El pajar podía ocupar un solo edificio o ser una parte de otro que acogía otros fines. En la actualidad este tipo de corrales, ya en desuso, se encuentra en trance de desaparición y la mayoría de los edificios en ruina.  

 

Corral del carro

 

Construcción típica con puertas carreteras

 

Dejar a la intemperie una carrocería como el carro que resultaba imprescindible para las tareas cotidianas del campesino, era exponerse a ver deteriorado un bien mueble de gran utilidad. Así que era cuestión de buscarle un cobertizo para resguardarle de las duras y contrastadas temperaturas.

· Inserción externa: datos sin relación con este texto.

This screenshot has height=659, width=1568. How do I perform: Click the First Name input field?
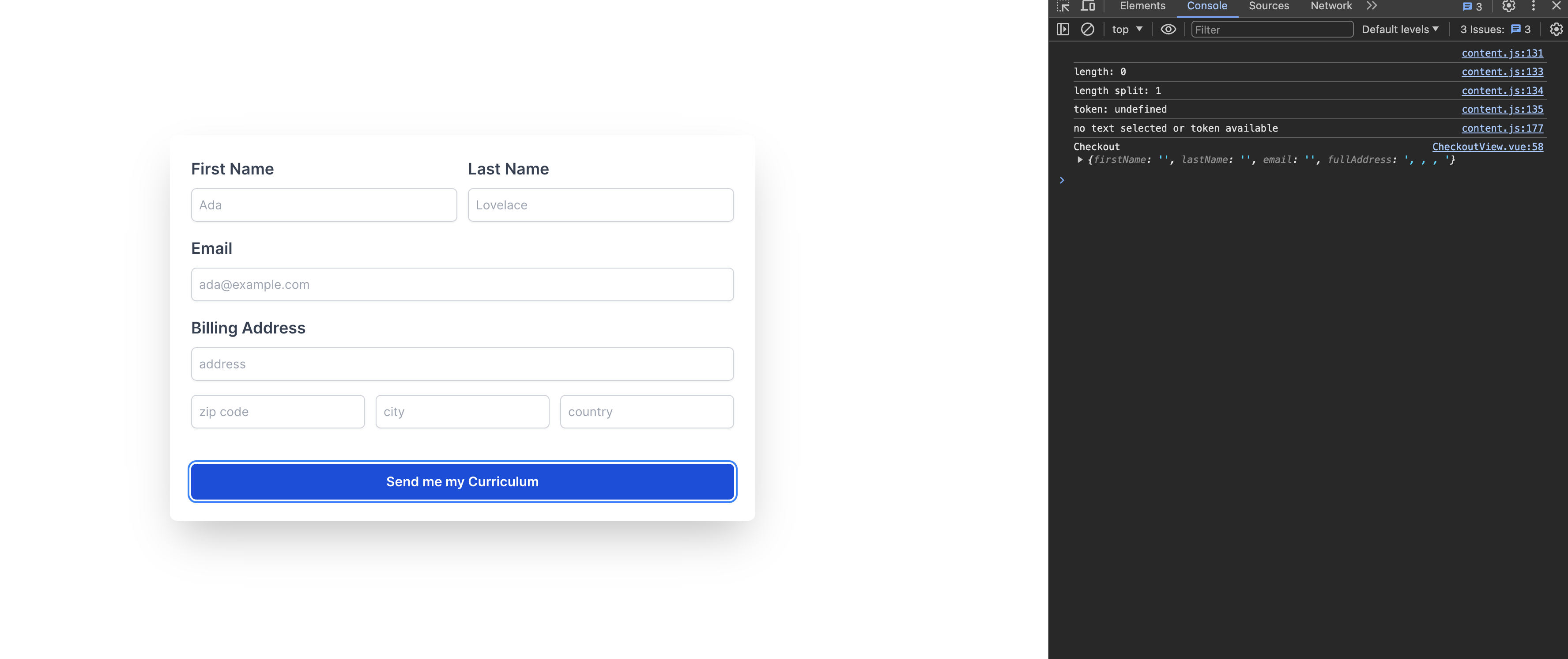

A quien no tuviera disponible un corral podía servirle una techumbre, pero era cuestión de resguardarlo de manera más íntegra. Los adobes que todo lo arreglaban tenían por delante la posibilidad de hacer un edificio para guardar el carro. Y ello ocurría cuando el sufrido campesino de Quintanilla tenía tiempo para amasar el barro y hacer los adobes y disponía de un solar donde edificar. Por lo general los corrales del carro se hallaban (hoy todavía tenemos constancia) en la parte externa del pueblo. Se ha dicho que el edificio no tenía distinción alguna que lo diferenciara del resto de construcciones pero sí se apreciaba considerablemente por las dobles puertas carreteras de que hacía gala.